In the data below, the answer is the run of lines from the line containing "is (375, 588)." through the line containing "Task: Open the Advice Given dropdown", both included; print it exactly and nothing else.

Stored items
__________________________________________________

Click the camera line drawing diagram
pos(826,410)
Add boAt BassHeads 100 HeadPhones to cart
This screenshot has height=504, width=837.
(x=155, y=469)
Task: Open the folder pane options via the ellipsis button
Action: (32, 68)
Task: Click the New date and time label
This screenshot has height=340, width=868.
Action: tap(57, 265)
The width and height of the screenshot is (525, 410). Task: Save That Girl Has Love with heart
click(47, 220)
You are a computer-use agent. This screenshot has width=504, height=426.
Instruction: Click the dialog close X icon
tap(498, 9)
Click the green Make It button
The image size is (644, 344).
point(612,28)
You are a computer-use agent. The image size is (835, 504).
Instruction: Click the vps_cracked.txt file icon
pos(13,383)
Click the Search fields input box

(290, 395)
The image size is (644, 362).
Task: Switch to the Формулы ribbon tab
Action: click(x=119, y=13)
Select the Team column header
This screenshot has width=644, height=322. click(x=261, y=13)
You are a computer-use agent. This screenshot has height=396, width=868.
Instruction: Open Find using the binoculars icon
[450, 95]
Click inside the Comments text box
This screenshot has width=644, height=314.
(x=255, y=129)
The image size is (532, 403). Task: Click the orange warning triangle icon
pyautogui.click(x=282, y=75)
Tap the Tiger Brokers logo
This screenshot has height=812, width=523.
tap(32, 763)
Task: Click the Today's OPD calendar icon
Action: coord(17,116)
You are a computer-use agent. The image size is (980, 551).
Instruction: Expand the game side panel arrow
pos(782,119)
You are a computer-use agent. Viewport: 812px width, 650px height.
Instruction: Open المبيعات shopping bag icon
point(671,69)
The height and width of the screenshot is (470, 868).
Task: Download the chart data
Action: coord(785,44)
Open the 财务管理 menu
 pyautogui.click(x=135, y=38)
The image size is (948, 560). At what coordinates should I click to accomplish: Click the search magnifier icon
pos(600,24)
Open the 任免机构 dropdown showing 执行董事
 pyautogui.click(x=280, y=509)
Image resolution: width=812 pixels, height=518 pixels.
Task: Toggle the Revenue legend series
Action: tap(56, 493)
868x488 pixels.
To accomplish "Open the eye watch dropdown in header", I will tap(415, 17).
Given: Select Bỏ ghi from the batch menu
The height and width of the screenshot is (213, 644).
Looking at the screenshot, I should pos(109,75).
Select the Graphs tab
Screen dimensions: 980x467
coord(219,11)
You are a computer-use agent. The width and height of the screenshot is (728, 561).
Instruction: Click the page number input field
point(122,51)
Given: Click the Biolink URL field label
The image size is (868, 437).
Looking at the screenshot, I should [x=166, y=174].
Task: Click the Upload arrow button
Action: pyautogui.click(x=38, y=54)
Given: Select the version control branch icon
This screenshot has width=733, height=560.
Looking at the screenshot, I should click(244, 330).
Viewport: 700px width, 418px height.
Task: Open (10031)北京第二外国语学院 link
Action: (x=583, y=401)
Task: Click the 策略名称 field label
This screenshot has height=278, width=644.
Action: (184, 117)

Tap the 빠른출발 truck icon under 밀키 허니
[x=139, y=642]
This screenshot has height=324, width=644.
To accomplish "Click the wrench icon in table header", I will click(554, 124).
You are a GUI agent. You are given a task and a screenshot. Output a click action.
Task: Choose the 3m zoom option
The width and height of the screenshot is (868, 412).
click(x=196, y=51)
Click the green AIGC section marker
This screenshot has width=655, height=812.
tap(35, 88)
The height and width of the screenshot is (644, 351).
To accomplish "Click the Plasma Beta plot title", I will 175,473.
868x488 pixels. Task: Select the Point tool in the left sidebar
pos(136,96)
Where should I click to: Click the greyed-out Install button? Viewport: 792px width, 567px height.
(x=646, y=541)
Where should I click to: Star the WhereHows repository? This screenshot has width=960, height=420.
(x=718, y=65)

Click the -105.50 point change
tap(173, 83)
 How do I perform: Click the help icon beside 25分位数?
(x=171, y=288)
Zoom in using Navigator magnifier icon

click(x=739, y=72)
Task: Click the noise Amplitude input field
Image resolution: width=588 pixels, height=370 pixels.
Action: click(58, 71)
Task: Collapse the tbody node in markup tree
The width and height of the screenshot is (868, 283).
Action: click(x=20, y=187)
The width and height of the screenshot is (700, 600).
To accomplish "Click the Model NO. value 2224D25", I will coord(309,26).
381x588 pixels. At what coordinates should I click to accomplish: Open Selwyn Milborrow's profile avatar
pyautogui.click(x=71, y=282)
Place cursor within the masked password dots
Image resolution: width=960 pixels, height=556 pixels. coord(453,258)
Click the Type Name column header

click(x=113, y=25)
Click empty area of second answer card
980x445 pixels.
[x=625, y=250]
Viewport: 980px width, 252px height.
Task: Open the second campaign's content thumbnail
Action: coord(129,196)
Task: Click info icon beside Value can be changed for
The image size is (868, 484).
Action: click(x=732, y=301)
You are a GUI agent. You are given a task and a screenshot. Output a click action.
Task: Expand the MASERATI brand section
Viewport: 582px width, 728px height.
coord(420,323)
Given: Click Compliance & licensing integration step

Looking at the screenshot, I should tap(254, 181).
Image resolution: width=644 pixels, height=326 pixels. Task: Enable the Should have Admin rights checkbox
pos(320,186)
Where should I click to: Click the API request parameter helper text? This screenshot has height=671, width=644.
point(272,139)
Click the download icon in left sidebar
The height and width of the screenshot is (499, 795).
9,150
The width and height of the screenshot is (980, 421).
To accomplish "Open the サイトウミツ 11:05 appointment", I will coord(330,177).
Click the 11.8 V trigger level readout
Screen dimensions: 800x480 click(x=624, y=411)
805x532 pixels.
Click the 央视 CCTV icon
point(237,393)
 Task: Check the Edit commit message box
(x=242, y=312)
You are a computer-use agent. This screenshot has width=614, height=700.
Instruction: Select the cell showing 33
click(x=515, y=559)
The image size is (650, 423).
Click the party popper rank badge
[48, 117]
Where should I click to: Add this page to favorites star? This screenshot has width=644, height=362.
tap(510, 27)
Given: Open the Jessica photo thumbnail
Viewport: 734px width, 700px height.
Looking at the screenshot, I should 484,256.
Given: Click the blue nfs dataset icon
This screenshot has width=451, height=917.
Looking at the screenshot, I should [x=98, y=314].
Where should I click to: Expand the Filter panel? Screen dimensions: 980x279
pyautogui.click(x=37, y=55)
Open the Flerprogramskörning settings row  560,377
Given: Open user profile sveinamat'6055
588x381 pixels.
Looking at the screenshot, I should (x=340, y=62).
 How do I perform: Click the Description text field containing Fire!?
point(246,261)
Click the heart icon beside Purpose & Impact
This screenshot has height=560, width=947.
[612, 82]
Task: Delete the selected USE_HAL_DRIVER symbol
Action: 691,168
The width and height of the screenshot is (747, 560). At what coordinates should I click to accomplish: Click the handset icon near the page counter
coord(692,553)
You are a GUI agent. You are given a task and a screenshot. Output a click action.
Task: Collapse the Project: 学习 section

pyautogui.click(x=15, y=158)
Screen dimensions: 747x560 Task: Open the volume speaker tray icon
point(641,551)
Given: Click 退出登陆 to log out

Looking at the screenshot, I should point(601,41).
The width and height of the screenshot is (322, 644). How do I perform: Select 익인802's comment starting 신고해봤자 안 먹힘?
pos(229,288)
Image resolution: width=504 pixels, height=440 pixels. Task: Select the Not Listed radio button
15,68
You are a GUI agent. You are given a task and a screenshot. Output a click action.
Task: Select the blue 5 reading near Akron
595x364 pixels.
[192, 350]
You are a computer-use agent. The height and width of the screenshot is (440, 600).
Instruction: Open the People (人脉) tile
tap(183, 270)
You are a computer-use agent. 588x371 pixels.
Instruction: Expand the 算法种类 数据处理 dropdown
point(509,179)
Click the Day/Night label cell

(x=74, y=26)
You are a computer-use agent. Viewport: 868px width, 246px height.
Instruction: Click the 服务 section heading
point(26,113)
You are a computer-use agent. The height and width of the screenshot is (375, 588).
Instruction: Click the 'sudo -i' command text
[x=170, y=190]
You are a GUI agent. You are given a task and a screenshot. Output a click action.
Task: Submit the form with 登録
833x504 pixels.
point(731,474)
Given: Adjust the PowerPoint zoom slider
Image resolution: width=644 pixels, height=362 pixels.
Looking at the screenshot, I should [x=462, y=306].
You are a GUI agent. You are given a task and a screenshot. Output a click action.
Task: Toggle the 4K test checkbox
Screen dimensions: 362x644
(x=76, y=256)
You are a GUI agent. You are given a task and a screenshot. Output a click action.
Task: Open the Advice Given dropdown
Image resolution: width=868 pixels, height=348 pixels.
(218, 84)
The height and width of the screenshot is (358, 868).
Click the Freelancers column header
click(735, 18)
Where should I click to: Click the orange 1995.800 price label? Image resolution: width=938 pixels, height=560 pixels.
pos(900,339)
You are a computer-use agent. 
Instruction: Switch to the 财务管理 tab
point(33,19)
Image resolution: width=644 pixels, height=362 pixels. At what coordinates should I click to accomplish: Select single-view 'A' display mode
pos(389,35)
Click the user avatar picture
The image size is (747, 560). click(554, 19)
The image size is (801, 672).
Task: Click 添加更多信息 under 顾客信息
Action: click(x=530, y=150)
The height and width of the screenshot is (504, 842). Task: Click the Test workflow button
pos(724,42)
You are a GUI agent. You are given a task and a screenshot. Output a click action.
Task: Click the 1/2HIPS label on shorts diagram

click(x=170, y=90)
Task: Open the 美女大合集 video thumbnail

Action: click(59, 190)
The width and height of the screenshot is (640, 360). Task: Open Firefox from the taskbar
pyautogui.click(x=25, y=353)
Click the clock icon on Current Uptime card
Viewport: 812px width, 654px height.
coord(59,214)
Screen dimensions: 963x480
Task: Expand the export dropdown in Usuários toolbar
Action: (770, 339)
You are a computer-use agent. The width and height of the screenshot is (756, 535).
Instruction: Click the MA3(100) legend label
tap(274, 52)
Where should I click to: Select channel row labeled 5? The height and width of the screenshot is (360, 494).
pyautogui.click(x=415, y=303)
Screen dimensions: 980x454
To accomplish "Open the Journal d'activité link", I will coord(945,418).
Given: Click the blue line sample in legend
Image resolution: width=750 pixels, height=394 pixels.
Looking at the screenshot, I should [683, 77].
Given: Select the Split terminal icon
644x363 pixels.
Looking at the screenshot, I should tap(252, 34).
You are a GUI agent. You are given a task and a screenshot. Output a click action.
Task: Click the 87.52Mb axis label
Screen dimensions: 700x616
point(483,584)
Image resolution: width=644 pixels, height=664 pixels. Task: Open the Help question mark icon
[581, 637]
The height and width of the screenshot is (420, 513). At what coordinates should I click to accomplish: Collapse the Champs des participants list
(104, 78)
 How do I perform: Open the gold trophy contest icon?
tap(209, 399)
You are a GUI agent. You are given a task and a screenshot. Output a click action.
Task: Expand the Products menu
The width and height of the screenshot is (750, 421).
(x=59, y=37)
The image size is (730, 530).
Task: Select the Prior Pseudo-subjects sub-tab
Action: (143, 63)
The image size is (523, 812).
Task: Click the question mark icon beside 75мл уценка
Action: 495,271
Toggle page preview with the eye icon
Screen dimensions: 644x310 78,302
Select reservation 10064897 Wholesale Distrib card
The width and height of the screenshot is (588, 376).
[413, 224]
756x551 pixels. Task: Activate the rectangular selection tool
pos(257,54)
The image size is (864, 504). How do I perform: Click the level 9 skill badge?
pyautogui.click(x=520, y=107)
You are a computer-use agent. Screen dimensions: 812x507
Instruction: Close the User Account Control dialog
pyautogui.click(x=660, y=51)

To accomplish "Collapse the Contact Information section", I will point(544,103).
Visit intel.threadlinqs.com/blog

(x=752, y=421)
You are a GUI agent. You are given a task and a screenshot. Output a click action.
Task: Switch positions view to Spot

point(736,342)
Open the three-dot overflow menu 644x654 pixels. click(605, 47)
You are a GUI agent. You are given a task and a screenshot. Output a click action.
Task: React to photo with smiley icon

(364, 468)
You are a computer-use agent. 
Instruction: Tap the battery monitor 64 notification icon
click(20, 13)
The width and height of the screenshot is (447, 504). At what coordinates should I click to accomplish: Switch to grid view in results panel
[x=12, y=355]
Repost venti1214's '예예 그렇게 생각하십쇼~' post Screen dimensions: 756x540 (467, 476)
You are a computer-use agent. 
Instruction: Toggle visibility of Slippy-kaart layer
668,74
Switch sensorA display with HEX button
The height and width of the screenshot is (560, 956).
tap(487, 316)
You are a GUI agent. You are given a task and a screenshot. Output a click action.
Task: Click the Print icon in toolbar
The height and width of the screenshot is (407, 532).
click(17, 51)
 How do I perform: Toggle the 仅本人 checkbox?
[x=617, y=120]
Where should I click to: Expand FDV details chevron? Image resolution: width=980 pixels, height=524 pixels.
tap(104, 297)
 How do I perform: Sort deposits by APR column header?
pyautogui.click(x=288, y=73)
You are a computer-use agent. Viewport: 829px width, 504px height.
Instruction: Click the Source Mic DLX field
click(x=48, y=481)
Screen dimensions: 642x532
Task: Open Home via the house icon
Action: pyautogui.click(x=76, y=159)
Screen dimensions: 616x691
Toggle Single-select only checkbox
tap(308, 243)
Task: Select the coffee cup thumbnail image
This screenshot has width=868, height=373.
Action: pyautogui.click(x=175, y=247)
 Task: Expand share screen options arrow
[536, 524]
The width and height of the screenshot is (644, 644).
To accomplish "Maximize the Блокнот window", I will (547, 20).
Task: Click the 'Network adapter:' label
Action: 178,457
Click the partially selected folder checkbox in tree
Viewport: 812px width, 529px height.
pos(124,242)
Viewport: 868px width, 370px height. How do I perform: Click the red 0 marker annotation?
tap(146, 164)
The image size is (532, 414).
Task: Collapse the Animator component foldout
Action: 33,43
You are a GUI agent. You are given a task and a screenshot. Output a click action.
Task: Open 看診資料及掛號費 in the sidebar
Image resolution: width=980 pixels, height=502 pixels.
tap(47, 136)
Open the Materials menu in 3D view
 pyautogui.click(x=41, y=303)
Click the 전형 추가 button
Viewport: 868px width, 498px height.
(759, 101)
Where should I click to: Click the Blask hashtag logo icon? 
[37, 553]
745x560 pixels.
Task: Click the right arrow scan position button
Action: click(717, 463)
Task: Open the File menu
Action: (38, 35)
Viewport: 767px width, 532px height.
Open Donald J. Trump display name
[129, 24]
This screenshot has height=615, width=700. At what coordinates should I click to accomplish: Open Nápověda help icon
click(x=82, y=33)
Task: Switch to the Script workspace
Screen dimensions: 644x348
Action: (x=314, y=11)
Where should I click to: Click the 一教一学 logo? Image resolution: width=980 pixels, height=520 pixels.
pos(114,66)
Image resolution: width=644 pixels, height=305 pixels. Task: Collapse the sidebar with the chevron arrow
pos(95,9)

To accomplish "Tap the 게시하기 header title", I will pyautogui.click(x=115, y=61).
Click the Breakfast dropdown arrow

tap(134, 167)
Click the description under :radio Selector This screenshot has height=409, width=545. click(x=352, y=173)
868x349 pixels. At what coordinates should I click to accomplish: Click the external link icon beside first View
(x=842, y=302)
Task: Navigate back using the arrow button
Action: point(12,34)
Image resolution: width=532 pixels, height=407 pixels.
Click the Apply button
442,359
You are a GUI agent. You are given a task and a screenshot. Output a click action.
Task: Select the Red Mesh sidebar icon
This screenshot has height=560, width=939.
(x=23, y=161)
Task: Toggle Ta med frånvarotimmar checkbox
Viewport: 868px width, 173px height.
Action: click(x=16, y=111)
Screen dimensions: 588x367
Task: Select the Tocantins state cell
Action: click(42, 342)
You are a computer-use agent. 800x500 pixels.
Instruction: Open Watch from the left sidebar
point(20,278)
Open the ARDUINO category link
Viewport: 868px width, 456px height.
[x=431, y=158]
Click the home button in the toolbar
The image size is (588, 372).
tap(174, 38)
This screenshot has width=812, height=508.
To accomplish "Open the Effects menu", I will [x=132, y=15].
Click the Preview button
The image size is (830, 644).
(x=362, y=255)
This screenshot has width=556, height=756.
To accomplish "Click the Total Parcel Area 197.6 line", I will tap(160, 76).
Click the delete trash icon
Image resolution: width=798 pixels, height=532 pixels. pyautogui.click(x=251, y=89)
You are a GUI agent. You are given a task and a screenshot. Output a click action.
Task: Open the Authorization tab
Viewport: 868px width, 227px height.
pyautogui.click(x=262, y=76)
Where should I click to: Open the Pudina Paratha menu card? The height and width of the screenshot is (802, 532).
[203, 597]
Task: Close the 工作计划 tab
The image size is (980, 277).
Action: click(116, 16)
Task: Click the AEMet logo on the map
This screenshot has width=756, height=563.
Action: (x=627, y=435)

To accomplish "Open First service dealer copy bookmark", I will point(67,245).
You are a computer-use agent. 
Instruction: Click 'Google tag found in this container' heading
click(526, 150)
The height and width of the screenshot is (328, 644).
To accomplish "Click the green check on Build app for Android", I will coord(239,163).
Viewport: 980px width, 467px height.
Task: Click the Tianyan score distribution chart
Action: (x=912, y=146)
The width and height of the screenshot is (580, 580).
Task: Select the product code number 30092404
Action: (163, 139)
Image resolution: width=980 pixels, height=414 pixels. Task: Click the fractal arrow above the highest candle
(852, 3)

__________________________________________________

→ Output of the exercise
You are a computer-use agent. The height and width of the screenshot is (375, 588).
Instruction: Click the 'sudo -i' command text
[x=170, y=190]
You are a GUI agent. You are given a task and a screenshot. Output a click action.
Task: Submit the form with 登録
833x504 pixels.
point(731,474)
Given: Adjust the PowerPoint zoom slider
Image resolution: width=644 pixels, height=362 pixels.
Looking at the screenshot, I should [x=462, y=306].
You are a GUI agent. You are given a task and a screenshot. Output a click action.
Task: Toggle the 4K test checkbox
Screen dimensions: 362x644
(x=76, y=256)
You are a GUI agent. You are given a task and a screenshot. Output a click action.
Task: Open the Advice Given dropdown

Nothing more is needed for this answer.